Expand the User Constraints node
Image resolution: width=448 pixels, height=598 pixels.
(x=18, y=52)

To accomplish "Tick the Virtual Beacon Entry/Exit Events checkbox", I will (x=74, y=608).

────────

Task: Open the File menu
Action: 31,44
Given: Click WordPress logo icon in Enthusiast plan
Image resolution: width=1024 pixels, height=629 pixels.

────────

YOUR TASK
Your task for the entries above: copy exactly the span starting with the line with "Given: Click WordPress" and going on through the line with "Image resolution: width=1024", both lines included, and nothing else.

RESPONSE
Given: Click WordPress logo icon in Enthusiast plan
Image resolution: width=1024 pixels, height=629 pixels.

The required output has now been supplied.